(Stored data)
____
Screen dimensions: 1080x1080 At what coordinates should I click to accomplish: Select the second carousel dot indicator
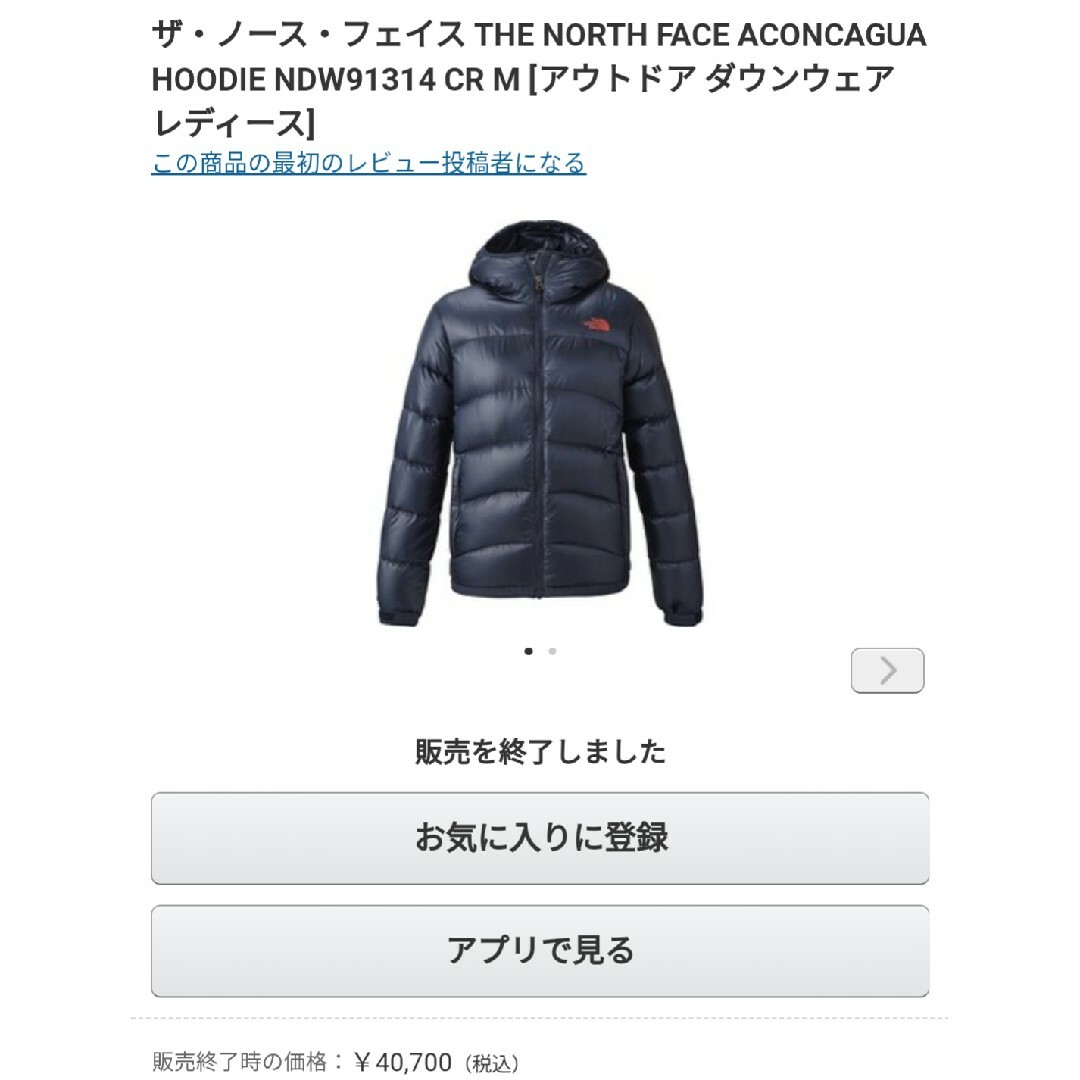[552, 651]
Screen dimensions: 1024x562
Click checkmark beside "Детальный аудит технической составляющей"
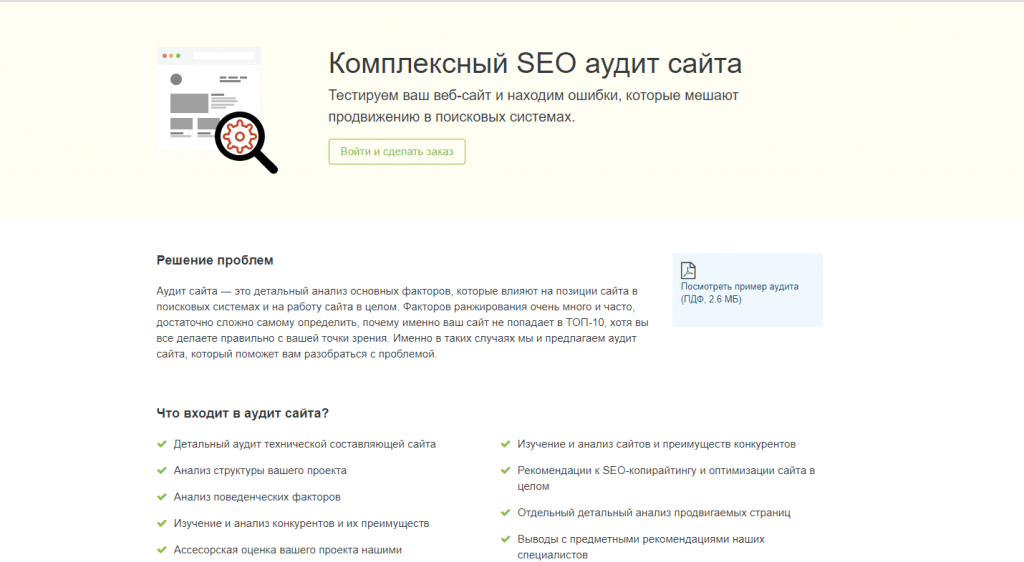[162, 444]
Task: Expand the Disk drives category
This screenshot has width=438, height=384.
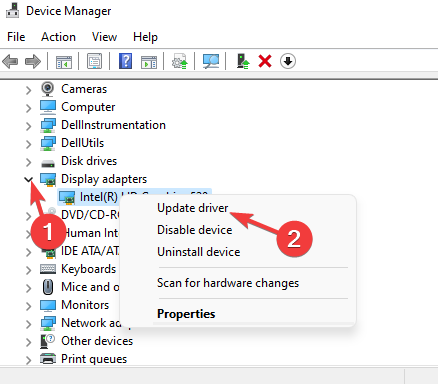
____
* Exercise: The lines from the one containing "Screen dimensions: 1024x562" through the last line of the data above are to be transcribed exactly, both included, with all pictures left out.

* Solution below:
Screen dimensions: 1024x562
Click checkmark beside "Детальный аудит технической составляющей"
[162, 444]
Task: Expand the Disk drives category
This screenshot has width=438, height=384.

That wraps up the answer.